Entries from a dataset:
--- Begin ---

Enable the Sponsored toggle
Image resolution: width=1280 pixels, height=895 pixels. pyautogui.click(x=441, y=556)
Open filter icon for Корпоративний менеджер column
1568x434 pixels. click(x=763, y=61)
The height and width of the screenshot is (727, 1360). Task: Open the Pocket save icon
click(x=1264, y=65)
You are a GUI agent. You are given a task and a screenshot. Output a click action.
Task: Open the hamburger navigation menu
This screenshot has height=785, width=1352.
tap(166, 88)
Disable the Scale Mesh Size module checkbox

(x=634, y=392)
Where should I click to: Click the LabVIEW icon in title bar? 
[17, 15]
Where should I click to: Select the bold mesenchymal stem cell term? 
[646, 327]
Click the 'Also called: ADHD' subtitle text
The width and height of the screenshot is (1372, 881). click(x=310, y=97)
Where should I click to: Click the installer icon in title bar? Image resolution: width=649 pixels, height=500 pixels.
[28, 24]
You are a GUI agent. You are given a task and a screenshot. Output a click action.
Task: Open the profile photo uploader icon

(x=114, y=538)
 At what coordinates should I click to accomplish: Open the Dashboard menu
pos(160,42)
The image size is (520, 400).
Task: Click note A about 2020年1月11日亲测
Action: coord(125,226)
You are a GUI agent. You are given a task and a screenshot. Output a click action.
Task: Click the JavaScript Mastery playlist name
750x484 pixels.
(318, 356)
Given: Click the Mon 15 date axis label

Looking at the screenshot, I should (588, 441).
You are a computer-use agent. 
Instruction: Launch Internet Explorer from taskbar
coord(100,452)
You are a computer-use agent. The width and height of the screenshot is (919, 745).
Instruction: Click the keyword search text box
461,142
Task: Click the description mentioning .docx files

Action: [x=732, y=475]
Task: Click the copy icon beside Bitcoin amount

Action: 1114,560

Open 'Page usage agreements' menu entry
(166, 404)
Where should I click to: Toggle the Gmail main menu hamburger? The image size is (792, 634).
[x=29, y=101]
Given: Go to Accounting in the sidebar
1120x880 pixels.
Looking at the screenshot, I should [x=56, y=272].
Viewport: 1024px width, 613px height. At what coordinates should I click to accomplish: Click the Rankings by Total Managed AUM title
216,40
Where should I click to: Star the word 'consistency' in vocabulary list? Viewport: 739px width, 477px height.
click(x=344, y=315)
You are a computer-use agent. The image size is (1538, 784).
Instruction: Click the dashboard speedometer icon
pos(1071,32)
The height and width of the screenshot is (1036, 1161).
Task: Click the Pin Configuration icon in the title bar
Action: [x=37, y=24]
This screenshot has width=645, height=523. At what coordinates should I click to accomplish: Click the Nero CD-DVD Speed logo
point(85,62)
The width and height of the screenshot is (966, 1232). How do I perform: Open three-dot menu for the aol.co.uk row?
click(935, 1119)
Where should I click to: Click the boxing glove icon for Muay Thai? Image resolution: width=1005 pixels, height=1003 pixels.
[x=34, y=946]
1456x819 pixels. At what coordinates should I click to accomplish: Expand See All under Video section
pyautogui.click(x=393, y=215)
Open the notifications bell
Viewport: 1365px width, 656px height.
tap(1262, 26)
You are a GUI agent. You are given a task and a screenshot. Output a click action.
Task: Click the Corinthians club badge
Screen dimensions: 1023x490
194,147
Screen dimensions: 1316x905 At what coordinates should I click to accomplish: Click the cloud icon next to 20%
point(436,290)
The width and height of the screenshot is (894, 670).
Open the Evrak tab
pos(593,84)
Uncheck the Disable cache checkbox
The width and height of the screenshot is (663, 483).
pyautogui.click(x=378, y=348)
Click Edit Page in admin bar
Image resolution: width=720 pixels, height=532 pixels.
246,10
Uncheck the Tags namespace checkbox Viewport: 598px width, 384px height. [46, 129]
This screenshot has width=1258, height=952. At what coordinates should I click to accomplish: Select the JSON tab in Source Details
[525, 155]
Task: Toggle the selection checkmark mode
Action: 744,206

--- End ---

Copy out every one of the records above line for line, with no changes at all.

Enable the Sponsored toggle
Image resolution: width=1280 pixels, height=895 pixels. pyautogui.click(x=441, y=556)
Open filter icon for Корпоративний менеджер column
1568x434 pixels. click(x=763, y=61)
The height and width of the screenshot is (727, 1360). Task: Open the Pocket save icon
click(x=1264, y=65)
You are a GUI agent. You are given a task and a screenshot. Output a click action.
Task: Open the hamburger navigation menu
This screenshot has height=785, width=1352.
tap(166, 88)
Disable the Scale Mesh Size module checkbox

(x=634, y=392)
Where should I click to: Click the LabVIEW icon in title bar? 
[17, 15]
Where should I click to: Select the bold mesenchymal stem cell term? 
[646, 327]
Click the 'Also called: ADHD' subtitle text
The width and height of the screenshot is (1372, 881). click(x=310, y=97)
Where should I click to: Click the installer icon in title bar? Image resolution: width=649 pixels, height=500 pixels.
[28, 24]
You are a GUI agent. You are given a task and a screenshot. Output a click action.
Task: Open the profile photo uploader icon

(x=114, y=538)
 At what coordinates should I click to accomplish: Open the Dashboard menu
pos(160,42)
The image size is (520, 400).
Task: Click note A about 2020年1月11日亲测
Action: coord(125,226)
You are a GUI agent. You are given a task and a screenshot. Output a click action.
Task: Click the JavaScript Mastery playlist name
750x484 pixels.
(318, 356)
Given: Click the Mon 15 date axis label

Looking at the screenshot, I should (588, 441).
You are a computer-use agent. 
Instruction: Launch Internet Explorer from taskbar
coord(100,452)
You are a computer-use agent. The width and height of the screenshot is (919, 745).
Instruction: Click the keyword search text box
461,142
Task: Click the description mentioning .docx files

Action: [x=732, y=475]
Task: Click the copy icon beside Bitcoin amount

Action: 1114,560

Open 'Page usage agreements' menu entry
(166, 404)
Where should I click to: Toggle the Gmail main menu hamburger? The image size is (792, 634).
[x=29, y=101]
Given: Go to Accounting in the sidebar
1120x880 pixels.
Looking at the screenshot, I should [x=56, y=272].
Viewport: 1024px width, 613px height. At what coordinates should I click to accomplish: Click the Rankings by Total Managed AUM title
216,40
Where should I click to: Star the word 'consistency' in vocabulary list? Viewport: 739px width, 477px height.
click(x=344, y=315)
You are a computer-use agent. The image size is (1538, 784).
Instruction: Click the dashboard speedometer icon
pos(1071,32)
The height and width of the screenshot is (1036, 1161).
Task: Click the Pin Configuration icon in the title bar
Action: [x=37, y=24]
This screenshot has width=645, height=523. At what coordinates should I click to accomplish: Click the Nero CD-DVD Speed logo
point(85,62)
The width and height of the screenshot is (966, 1232). How do I perform: Open three-dot menu for the aol.co.uk row?
click(935, 1119)
Where should I click to: Click the boxing glove icon for Muay Thai? Image resolution: width=1005 pixels, height=1003 pixels.
[x=34, y=946]
1456x819 pixels. At what coordinates should I click to accomplish: Expand See All under Video section
pyautogui.click(x=393, y=215)
Open the notifications bell
Viewport: 1365px width, 656px height.
tap(1262, 26)
You are a GUI agent. You are given a task and a screenshot. Output a click action.
Task: Click the Corinthians club badge
Screen dimensions: 1023x490
194,147
Screen dimensions: 1316x905 At what coordinates should I click to accomplish: Click the cloud icon next to 20%
point(436,290)
The width and height of the screenshot is (894, 670).
Open the Evrak tab
pos(593,84)
Uncheck the Disable cache checkbox
The width and height of the screenshot is (663, 483).
pyautogui.click(x=378, y=348)
Click Edit Page in admin bar
Image resolution: width=720 pixels, height=532 pixels.
246,10
Uncheck the Tags namespace checkbox Viewport: 598px width, 384px height. [46, 129]
This screenshot has width=1258, height=952. At what coordinates should I click to accomplish: Select the JSON tab in Source Details
[525, 155]
Task: Toggle the selection checkmark mode
Action: 744,206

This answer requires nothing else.